If course managers don't allow enough time between groups, a backup quickly occurs, similar to when too many cars are funneled onto a highway too quickly.
"Golf courses have one on-ramp to their highway," said Bill Yates, the 69-year-old founder of Pace Manager Systems, a Pebble Beach, California-based company that helps golf courses improve their pace of play. "You can control that if you want to. Typically, everybody blames the players, but the way management sets up and manages the course has a lot to do with it. The data we get will help us see what knobs to turn to regulate it."
At Chambers Bay, an undulating, walking-only public course along the Puget Sound in University Place, Washington, the average round takes 4 hours and 45 minutes to play, according to Matt Allen, the course's general manager.

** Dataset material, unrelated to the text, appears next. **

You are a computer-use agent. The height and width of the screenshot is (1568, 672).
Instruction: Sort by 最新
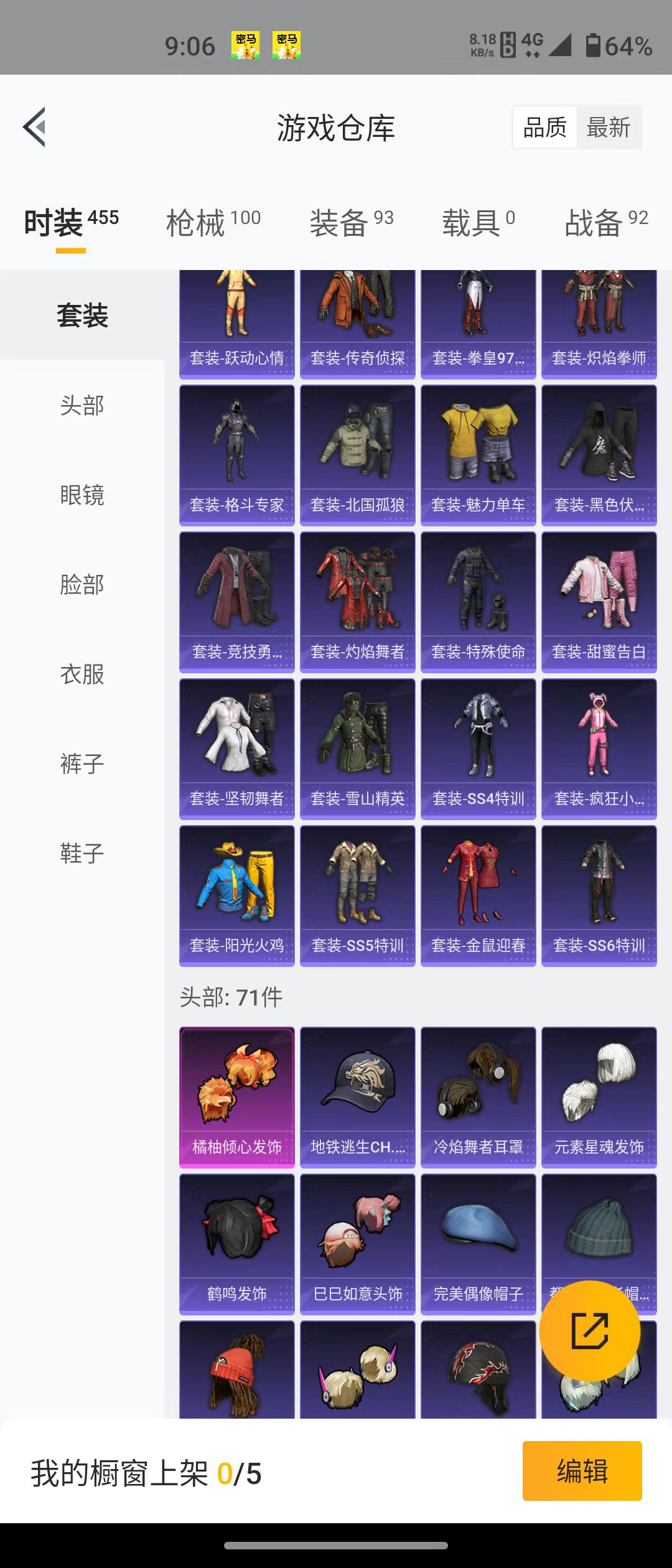[609, 128]
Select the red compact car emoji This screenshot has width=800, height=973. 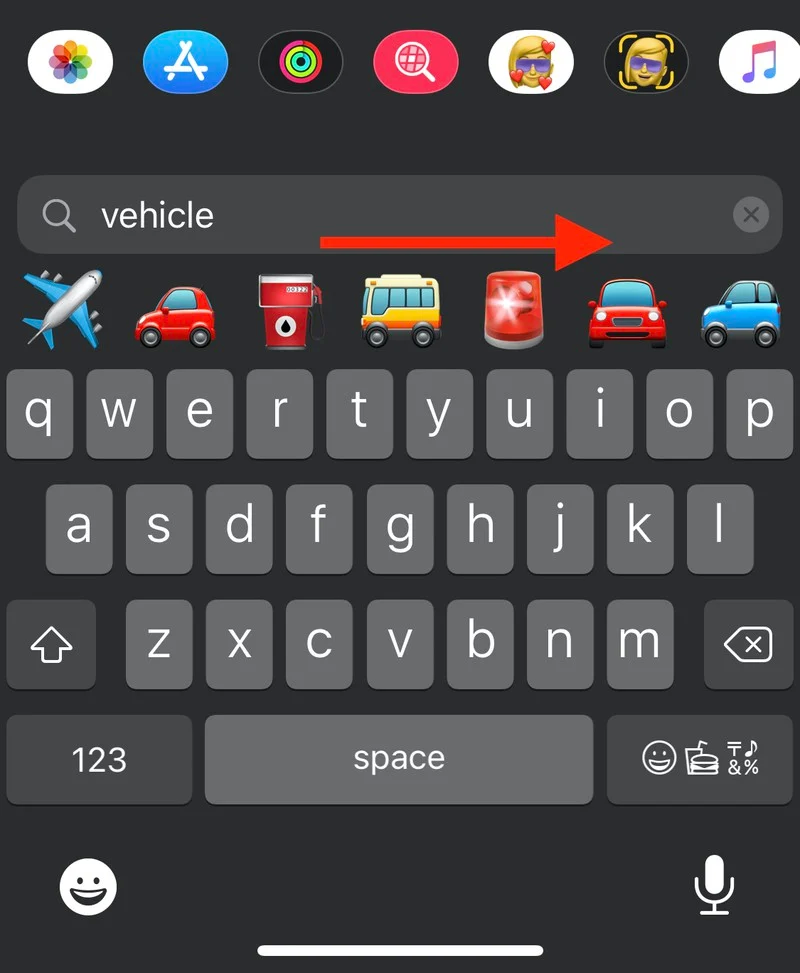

With the course set to host next year's US Open, the USGA plans to track rounds at the course this summer.
"This should be very interesting stuff," Allen, 39, said. "How it gets implemented is another question, but it's definitely a worthy exercise."
Allen said he is most interested to see if players who use a caddie to carry their clubs play faster.
"We would hope that a caddie would improve the pace of play, but we don't know," he said. "If we found that the average round takes longer with a caddie, we could share that data with the caddies to help them speed up play."
While the USGA recently used the GPS devices to track the play of about 50 golfers during an event at Pinehurst Resort's No. 2 course, site of next week's men's and women's US Opens, the group said it doesn't plans to ask professional golfers to carry the devices. The group currently uses data provided by the US PGA Tour to analyse playing habits of professionals over 45 tournaments.
"We are more interested in helping the other 16,000 golf courses in the US," Pringle said. "Nobody has any data on this, which is why we are doing this. At the end, we can provide the golf world with the equations that add up to pace. If you change 'x' variable, you should expect this result. Hopefully that will translate into best practice and results."